HDFS High Availability
An HDFS High Availability (HA) cluster is configured with two NameNodes—an active NameNode and a standby NameNode. Only one NameNode can be active at any point in time. HDFS HA depends on maintaining a log of all namespace modifications in a location available to both NameNodes, so that in the event of a failure the standby NameNode has up-to-date information about the edits and location of blocks in the cluster. See CDH 4 High Availability Guide or CDH 5 High Availability Guide for a more detailed introduction to HA.
You can use Cloudera Manager to configure your CDH 4 or CDH 5 cluster for HDFS HA and automatic failover. In Cloudera Manager 5, HA is implemented using Quorum-based storage. Quorum-based storage relies upon a set of JournalNodes, each of which maintains a local edits directory that logs the modifications to the namespace metadata.

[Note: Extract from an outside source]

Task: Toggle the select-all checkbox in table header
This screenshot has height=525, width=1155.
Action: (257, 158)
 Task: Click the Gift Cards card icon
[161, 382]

Enabling HA enables automatic failover as part of the same command.
- If you have upgraded from Cloudera Manager 4, and have a CDH 4 cluster using HA with an NFS-mounted shared edits directory, your HA configuration will continue to work. However, you will see a validation warning recommending you switch to Quorum-based storage.
- If you are using NFS-mounted shared edits directories and you disable HA, you will not be able to re-enable HA in Cloudera Manager 5 using NFS-mounted shared directories. Instead, you should configure HA to use Quorum-based storage.

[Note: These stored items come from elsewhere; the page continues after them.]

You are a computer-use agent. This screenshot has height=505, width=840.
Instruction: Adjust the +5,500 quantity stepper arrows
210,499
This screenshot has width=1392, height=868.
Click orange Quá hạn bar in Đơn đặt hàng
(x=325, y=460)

- If you have HA enabled using an NFS-mounted shared edits directory, you will be blocked from upgrading CDH 4 to CDH 5. You must disable HA in order to perform the upgrade. After the upgrade, you will not be able to use NFS-mounted shared edits directories for edit log storage.
- If you are using CDH 4.0.x: CDH 4.0 did not support Quorum-based storage. Therefore, if you were using a HA configuration and you disable it, you will not be able to enable it through Cloudera Manager 5, since Cloudera Manager 5 does not support NFS-mounted storage. It is recommended that you upgrade your CDH 4.0 deployment to a more recent version of CDH.
- Shuts down the HDFS service, and the services that depend on it—MapReduce, YARN, and HBase. Therefore, you should not do this while you have jobs running on your cluster.
- Causes the previous monitoring history to become unavailable.
- mapred.jobtracker.restart.recover: true
- mapred.job.tracker.persist.jobstatus.active: true
- mapred.ha.automatic-failover.enabled: true
- mapred.ha.fencing.methods: shell(/bin/true)
- Hardware Configuration for Quorum-based Storage
- Enabling High Availability and Automatic Failover with Quorum-based Storage
- High Availability for Hue, Hive, and Impala
- Manually Failing Over to the Standby NameNode
- Disabling High Availability
- Fencing Methods
- Converting From an NFS-mounted Shared Edits Directory to Quorum-based Storage
Hardware Configuration for Quorum-based Storage
- NameNode machines - the machines on which you run the Active and Standby NameNodes should have equivalent hardware to each other, and equivalent hardware to what would be used in a non-HA cluster.
- JournalNode machines - the machines on which you run the JournalNodes.
- The JournalNode daemon is relatively lightweight, so these daemons can reasonably be collocated on machines with other Hadoop daemons, for example NameNodes, the JobTracker, or the YARN ResourceManager.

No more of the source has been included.